2) The second type is called "Filalian" pottery and dates from the fifteenth through the seventeenth centuries. Its characteristics in terms of color, composition and forms are virtually identical to Sijilmasian. The forms are primarily small utilitarian ware.

3) The third type is called "Bhayr" pottery, so named because of its place of production in the Ksar Bhayr al-Ansar, now in ruins, on the west bank of the Oued Ziz. Bhayr pottery dates from the eighteenth and nineteenth centuries. The paste is similar to Filalian pottery and, too, consists of small domestic forms such as bowls, plates, jugs, bottles, lamps and cups. It was often covered with a monochrome glaze: green, yellow, brown (iron glaze).

4) The fourth group consists of crude pottery which dates from prehistoric through all three historic periods described above. The type derives from pre-historic Berber pottery identified at a site approximately six kilometers east of Sijilmasa in the mountainous massif named "Rich Dar al-Bida". This pottery is characterized by a crude texture with inclusions of small black stone and a thickness ranging from ten to twenty-four millimeters. The forms are large utilitarian ware: jars, basins, cooking vessels, braziers. The cooking ware has a red or white slip.

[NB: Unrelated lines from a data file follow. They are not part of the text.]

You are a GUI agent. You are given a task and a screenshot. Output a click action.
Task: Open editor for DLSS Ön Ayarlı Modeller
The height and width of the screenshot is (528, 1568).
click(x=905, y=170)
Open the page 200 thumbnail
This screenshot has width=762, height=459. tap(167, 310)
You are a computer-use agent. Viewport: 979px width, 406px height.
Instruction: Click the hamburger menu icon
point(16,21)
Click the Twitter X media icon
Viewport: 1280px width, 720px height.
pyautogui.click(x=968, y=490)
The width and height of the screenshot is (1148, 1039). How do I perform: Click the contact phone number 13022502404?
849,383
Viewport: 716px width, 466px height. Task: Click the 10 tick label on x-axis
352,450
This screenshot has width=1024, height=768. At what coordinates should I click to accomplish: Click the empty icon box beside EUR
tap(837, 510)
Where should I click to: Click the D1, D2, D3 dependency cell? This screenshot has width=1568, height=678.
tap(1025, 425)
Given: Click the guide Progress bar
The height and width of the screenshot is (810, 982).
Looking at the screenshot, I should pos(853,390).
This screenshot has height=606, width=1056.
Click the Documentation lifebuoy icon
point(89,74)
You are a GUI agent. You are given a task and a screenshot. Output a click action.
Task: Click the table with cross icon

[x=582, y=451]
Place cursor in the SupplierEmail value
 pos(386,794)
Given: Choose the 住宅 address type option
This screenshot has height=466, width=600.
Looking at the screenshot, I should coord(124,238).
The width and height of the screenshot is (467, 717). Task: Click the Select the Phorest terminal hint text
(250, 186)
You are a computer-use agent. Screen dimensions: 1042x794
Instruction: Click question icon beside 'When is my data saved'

Dr. Taouchikt's analysis indicates that, although there is a remarkable similarity in pottery production in the Tafilelt from earliest times to the present, there are subtle differences in decoration, paste composition and forms and that these variations have some chronological significance.

Archaeobotanical

There was some skepticism that archaeobotanical specimens could be retrieved from soil at Sijilmasa. To resolve that question, we collected ten soil samples from lower levels of trenches T12, T17 and T18. Those samples were tested to learn whether there was pollen in the samples. The basic answer is yes. The samples were dominated by grass pollen-79% to 89%-at the lower limit of cereal grasses or at the upper limit of wild grasses. Other taxa include Ephedra, Compositae (sunflower family), Chenopodiaceae (goosefoot family), Cyperaciae (sedge family), Caryophyllaceae (pink family)

 

Conclusion

We left Rissani in late July, 1992 with the image of Sijilmasa as a long, narrow enclosed city within a larger enclosed agricultural area (g'maman), i.e. the picture of late medieval Sijilmasa rather than a picture of the earliest city. We knew that the river along which the elongated, walled city was built is an artificial channel resulting from the diversion of the Oued Amerbou, and we believed that the diversion dates back to the Almoravid period. We were beginning to have a sense of the layout of the central city and what the stratigraphy is like. Our sense of the stratigraphy was not good news. We saw over and over again in each sounding that the stratigraphy was quite disturbed and mixed over time by later construction and re-cycling of building material. We had some evidence suggesting that what tradition identified as the mosque was indeed the mosque and that structures in the vicinity of the mosque were high culture structures. We had identified a second area to the south as residential. We had defined the western limit of the city. We had a good, working typology of ceramics types, and we knew that a pilot archaeobotanical study was feasible.